- Researchers demonstrate that it’s possible to fool Apple’s Face ID, but it’s not easy.
- The victim will have to be sleeping, and a special pair of glasses will have to be put onto their face.
- The discovery demonstrates that there should be no unlocking without 3D scanning and iris confirmation.
Tencent researchers have demonstrated that it is possible to bypass Apple’s Face ID, unlocking an iPhone during Black Hat USA 2019 by using a special pair of glasses and tape on the lenses. Apple’s Face ID is considered to be one of the most secure biometrics locking systems, and compared to the implementations of other smartphone manufacturers, it performs way better and much more reliably. Researchers have tried to trick it again and again but failed, and last year, the FBI forced an iPhone X owner to unlock the device using his face.
The attack that was demonstrated during this year’s Black Hat isn’t exactly straightforward to conduct, as the hacker will need to interact with the potential victim first.

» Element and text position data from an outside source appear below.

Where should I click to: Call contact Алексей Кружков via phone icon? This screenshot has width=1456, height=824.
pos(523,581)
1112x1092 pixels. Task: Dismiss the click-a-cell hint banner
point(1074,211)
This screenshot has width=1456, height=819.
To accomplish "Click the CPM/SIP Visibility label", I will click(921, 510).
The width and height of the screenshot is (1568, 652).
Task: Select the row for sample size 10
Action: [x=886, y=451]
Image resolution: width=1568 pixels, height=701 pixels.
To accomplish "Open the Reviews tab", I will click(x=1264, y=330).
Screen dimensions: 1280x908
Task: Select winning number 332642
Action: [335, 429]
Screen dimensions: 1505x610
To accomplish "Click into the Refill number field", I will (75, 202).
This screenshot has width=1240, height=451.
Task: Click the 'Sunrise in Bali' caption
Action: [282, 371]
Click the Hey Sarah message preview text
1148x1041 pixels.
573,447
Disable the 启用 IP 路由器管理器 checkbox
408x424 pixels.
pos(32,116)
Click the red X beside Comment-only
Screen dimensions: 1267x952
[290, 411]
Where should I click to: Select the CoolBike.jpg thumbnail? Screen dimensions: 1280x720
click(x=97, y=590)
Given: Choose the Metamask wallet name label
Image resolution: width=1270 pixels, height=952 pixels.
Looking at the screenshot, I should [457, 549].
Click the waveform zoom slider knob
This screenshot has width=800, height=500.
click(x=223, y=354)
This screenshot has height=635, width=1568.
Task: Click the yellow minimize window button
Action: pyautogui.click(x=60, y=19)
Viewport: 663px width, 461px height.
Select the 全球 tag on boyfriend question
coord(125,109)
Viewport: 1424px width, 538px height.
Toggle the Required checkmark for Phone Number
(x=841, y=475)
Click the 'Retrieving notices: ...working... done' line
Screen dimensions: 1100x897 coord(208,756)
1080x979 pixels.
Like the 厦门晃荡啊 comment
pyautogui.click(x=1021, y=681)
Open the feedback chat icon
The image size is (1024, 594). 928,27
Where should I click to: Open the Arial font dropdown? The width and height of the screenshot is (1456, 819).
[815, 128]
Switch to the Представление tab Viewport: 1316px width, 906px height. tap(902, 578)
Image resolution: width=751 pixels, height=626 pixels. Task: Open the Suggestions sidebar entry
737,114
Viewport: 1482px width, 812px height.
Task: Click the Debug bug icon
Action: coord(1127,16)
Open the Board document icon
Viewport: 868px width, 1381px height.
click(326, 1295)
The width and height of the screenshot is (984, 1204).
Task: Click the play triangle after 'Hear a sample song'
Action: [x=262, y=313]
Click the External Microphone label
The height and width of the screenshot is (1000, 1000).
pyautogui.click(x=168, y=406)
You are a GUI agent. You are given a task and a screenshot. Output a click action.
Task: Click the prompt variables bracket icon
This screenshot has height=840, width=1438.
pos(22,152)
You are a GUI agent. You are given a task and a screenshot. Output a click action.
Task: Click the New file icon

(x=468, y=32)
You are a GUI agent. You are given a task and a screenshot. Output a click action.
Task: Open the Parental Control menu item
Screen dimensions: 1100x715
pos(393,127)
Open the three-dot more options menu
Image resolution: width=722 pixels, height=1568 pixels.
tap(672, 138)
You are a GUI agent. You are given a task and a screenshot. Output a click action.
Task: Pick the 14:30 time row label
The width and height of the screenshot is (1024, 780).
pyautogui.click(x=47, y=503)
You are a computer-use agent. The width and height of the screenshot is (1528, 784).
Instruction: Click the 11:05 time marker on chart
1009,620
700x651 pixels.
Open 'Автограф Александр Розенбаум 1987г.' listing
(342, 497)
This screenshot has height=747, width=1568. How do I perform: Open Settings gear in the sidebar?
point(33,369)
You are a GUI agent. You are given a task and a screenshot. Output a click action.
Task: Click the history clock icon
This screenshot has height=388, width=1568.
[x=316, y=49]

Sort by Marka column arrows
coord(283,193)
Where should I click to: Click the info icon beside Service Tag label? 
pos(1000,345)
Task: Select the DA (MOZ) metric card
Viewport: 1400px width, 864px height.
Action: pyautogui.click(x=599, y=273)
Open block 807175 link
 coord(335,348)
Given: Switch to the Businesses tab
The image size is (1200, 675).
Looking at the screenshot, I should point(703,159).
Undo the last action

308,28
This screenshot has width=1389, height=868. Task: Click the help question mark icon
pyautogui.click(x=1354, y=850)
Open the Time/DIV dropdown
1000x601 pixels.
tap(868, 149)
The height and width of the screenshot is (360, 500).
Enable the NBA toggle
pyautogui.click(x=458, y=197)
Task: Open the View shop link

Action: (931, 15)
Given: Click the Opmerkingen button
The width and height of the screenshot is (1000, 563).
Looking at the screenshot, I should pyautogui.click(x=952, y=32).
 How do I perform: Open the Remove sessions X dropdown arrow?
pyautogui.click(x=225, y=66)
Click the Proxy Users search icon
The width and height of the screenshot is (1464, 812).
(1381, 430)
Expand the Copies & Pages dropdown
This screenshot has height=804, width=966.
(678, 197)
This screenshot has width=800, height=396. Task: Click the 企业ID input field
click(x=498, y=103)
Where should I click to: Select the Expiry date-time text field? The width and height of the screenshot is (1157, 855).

In fact, the victim needs to be sleeping, and the attacker will have to put a pair of special glasses onto their face. This essentially bypasses the “liveness detection” measure that is supposed to tell real from fake face features. The researchers analyzed the way that the “liveness detection” works, and discovered that there’s a relatively simplistic abstraction rendering for the eye detection. This scanning method changes for when the user is wearing glasses, as the requirement for 3D information is taken out of the confirmation and unlocking process.
Obviously, Apple did that to enable people to unlock their phones while wearing glasses, but it looks like this is the weakest point in their face unlock system. Knowing that Tencent researchers created the special pair of glasses that they call “X-glasses”, using black tape on the lenses and white tape inside the black tape. As they demonstrated, this works perfectly so the attacker could unlock the device, authorize money transfers, steal sensitive personal data, impersonate their identity, and more.
To mitigate this risk, the researchers suggest that a significant increase of the weight of video and audio synthesis detection must be implemented, or the ability to unlock your device while wearing glasses much be taken out entirely. Right now, people may try to replicate the method in harmful ways as waiting for someone to fall asleep is much harder than beating them to the point of unconsciousness. We hope that Apple will respond to this discovery quickly, addressing it via an update so that iPhone and iPad Pro owners will stay out of harm’s way.